I was able to give myself some credit though - whilst travelling, I managed to line up a cafe job for when I arrived in London to keep me going ‘just in case’ I couldn’t get a locum dietetic job immediately. I was very thankful I did this because it enabled me to keep afloat while waiting for the extremely drawn out process that is HCPC! But let me tell you, a £7 an hour wage is laughable when you envisioned yourself jet setting off to different cities in the EU every weekend, and unfortunately free weekends are few and far between in the hospo world!

So it’s safe to say, the day I received my acceptance email from HCPC was a day to celebrate as it had been LONG awaited. Ollie, my recruitment consultant at RIG Healthcare shared in my excitement too, and he got started on finding me a post ASAP. Within a few weeks I had my first locum dietitian job lined up in South Wales. I’ll be honest and admit that I wasn’t entirely enthused to be placed outside the city of Big Ben to begin with, but I reasoned with myself that it might do me good to spend a bit of time in a different location and I’m now pleased I took on the role for the following reasons;

  • I get to learn funny Welsh names for things like microwaves which are called ‘popty pings’
  • I get to drink nice tasting water again - You didn’t imagine it, London tap water really is nasty!
  • I have some great chats with locals at the bus stop - Something very unlikely to occur with the straight faced Londoners
  • I have clinics all over the Gwent area so don’t have to spend my days cooped up in an office or hospital ward
  • I’m part of a great team who are social both in and outside of work

There are aspects of London I really do miss, such as the speedy public transport and endless list of things to see and do there, but I’m quite happy living the quiet life for now, at least until the winter months have passed anyway! But at the end of the day London is only ever a 2 hour train trip away, so I still get to make it back there on the weekends to keep life interesting – Caerleon really is a sleepy little borough!

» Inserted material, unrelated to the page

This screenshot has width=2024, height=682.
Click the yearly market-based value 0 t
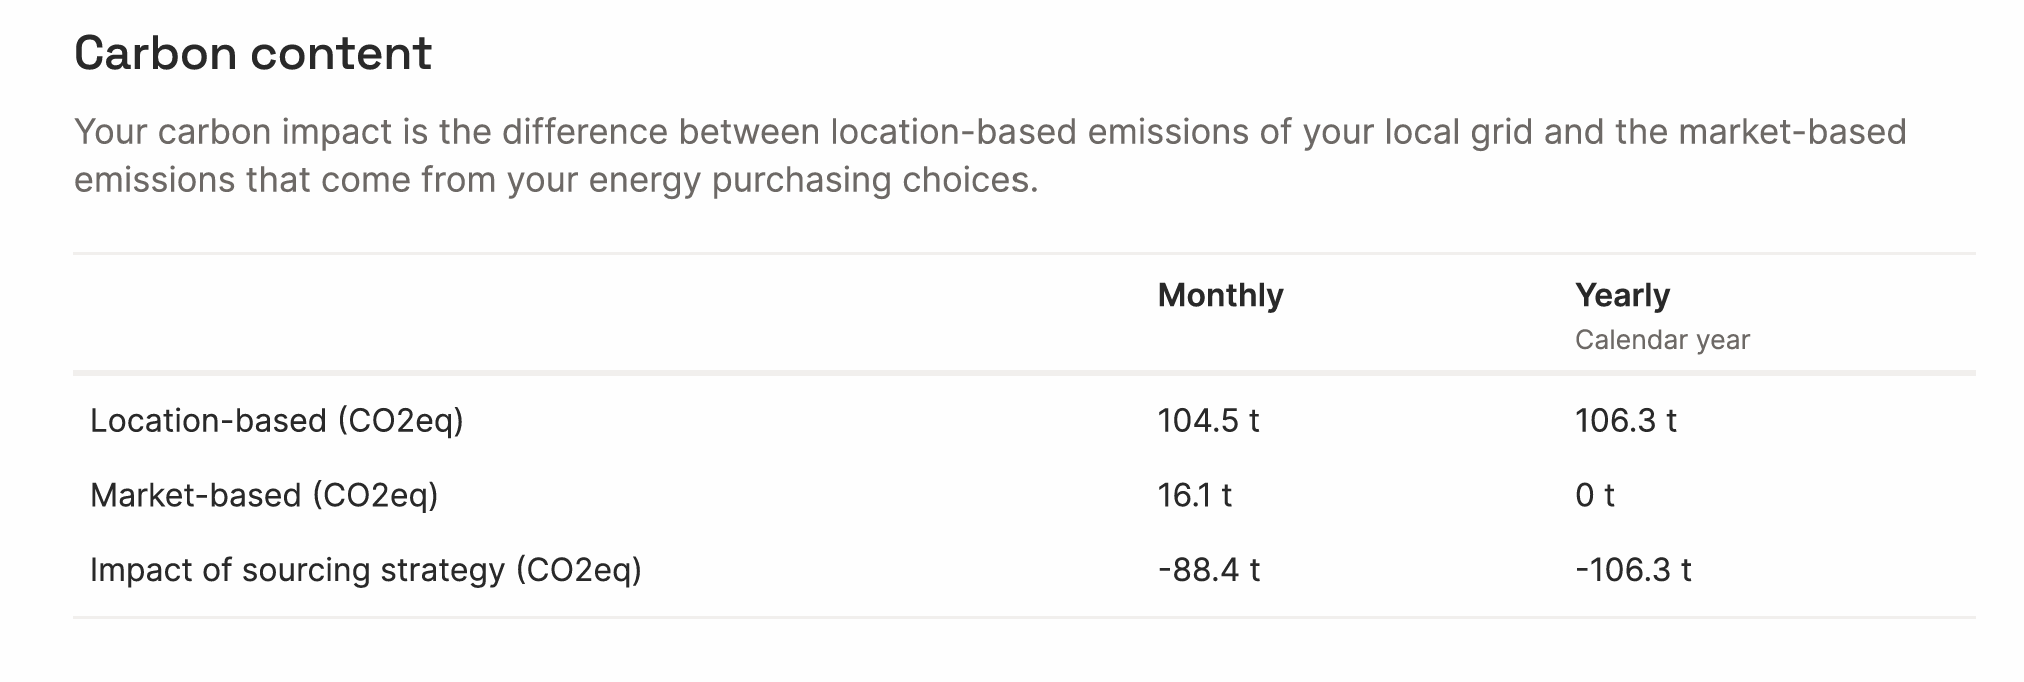coord(1594,496)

And if I was to summarise my experience so far for those now considering the expat life, it would be this:

You can always put your qualification aside and take a break, but trust me, if travel is your main objective, locuming is the best solution, hands down;

  • You get paid weekly and the pay is good to be fair
  • You don’t have to worry about creating individual cover letters for each and every job you apply for, an up to date CV is just fine
  • You get insider access to locum dietitian jobs that may not be advertised elsewhere
  • You get experience working in a range of different specialties which helps you to figure out what area you are most passionate about
  • You can travel in between jobs, or whenever you like really, with only 1 weeks’ notice required
  • And, you get to boost your CV for when you eventually do return home…

It’s a pretty sweet life and I wouldn’t have done it any other way.